■ Task ■
Answer these questions about the reading text on the discrete Fourier transform below.
1. What can the measurement made by the first frequency bin be thought of as?
2. In the example, what do the cosine products add to for the one hertz bin?
3. How many complex multiplications does one discrete Fourier transform of N data points require?

So if the signal is made up of eight samples, then the transform has eight frequency bins going from zero up to seven times the fundamental frequency. So let's do an example. Say we have a signal made up of eight samples. Well, then the discrete Fourier transform will have eight frequency bins. The first bin corresponds to a frequency of zero. Essentially this measures if the signal is systematically shifted off the x-axis. You can think of it as measuring the DC offset.
You multiply each data point by one and add them all together; in this case, they add to zero. The second frequency bin corresponds to the frequency that fits one period in the duration of the signal. So in this case that corresponds to one hertz. You multiply each point by a sine wave of this frequency and a cosine wave of this frequency and separately add them up. For sine, they add to zero. For cosine, they add to four, and then repeat the process for two hertz, three hertz, and so on, up to seven hertz.
And you have the discrete Fourier transform of this really simple signal. Now this process works fine in principle, and you could use it to calculate all discrete Fourier transforms. But the problem is it requires way too many calculations. To complete one discrete Fourier transform requires multiplying N data points by N different frequency waves. So N squared complex multiplications. Now this is doable for eight samples, but if you had, say, a million samples, that would require a million squared, or one trillion calculations.

Stored records
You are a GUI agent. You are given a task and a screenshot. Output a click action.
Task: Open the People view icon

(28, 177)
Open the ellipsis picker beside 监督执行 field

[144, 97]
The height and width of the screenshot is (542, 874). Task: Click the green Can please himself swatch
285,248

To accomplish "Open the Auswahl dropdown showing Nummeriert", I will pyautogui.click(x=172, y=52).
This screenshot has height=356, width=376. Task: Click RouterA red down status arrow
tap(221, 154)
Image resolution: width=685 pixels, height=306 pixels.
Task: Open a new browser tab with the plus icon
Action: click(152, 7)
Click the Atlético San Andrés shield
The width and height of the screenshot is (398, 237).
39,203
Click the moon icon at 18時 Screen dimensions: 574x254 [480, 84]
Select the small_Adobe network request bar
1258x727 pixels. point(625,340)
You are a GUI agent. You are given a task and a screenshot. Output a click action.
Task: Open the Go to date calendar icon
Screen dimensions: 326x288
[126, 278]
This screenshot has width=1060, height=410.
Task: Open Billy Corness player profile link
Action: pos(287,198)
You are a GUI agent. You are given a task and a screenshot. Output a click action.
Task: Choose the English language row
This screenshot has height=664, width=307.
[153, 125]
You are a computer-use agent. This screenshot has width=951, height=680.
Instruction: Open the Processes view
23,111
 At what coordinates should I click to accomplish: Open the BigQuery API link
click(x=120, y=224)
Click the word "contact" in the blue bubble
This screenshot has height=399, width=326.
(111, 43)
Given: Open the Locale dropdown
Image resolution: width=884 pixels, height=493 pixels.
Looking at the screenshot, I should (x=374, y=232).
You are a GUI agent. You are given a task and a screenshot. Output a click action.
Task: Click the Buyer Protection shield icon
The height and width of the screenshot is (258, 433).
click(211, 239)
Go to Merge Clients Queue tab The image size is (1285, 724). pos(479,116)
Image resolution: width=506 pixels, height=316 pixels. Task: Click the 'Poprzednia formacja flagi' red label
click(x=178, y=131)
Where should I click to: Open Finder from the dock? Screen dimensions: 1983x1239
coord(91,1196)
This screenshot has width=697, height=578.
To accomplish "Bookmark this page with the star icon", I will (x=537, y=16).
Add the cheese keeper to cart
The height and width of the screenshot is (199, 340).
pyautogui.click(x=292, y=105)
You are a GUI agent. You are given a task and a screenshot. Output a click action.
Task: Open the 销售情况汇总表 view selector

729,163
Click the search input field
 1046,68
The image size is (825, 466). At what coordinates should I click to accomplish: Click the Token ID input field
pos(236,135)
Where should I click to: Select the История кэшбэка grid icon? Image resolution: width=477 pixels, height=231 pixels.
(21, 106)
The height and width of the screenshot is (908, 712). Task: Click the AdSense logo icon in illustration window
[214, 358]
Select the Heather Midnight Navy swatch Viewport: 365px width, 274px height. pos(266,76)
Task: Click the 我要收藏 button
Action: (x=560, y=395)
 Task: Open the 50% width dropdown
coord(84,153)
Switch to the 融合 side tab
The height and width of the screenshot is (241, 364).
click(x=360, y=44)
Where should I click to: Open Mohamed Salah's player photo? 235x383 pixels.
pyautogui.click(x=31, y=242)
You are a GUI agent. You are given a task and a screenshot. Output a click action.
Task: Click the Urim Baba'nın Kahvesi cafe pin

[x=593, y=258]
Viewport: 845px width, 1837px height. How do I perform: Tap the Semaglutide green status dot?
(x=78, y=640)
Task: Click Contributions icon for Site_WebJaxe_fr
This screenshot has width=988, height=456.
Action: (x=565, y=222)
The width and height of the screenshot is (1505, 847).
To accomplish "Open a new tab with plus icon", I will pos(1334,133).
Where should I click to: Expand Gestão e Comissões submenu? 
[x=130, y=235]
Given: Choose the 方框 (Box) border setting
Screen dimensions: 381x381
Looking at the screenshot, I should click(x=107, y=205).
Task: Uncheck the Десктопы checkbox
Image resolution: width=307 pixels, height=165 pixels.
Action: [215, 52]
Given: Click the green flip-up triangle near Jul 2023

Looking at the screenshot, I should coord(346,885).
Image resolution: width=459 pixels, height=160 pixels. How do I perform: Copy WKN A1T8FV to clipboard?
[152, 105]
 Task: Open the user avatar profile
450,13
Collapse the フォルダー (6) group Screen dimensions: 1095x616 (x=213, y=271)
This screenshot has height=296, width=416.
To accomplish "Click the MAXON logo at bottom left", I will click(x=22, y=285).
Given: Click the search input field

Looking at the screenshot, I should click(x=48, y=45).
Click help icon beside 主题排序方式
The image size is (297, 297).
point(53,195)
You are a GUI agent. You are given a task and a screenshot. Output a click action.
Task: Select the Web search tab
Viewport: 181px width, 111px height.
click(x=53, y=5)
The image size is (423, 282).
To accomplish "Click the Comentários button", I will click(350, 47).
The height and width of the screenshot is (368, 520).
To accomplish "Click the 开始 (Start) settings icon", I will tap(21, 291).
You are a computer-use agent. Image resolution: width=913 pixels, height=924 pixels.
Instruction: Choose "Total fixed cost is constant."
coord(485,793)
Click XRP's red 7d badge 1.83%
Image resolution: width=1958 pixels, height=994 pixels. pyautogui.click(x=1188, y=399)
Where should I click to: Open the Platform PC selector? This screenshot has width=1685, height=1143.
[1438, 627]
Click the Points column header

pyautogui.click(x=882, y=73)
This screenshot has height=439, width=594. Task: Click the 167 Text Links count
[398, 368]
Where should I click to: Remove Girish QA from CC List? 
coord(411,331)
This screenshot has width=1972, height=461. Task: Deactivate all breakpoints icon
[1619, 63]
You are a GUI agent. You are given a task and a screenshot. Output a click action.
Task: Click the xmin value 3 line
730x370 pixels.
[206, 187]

■ Solution ■
1. The DC offset.
2. Four.
3. N squared.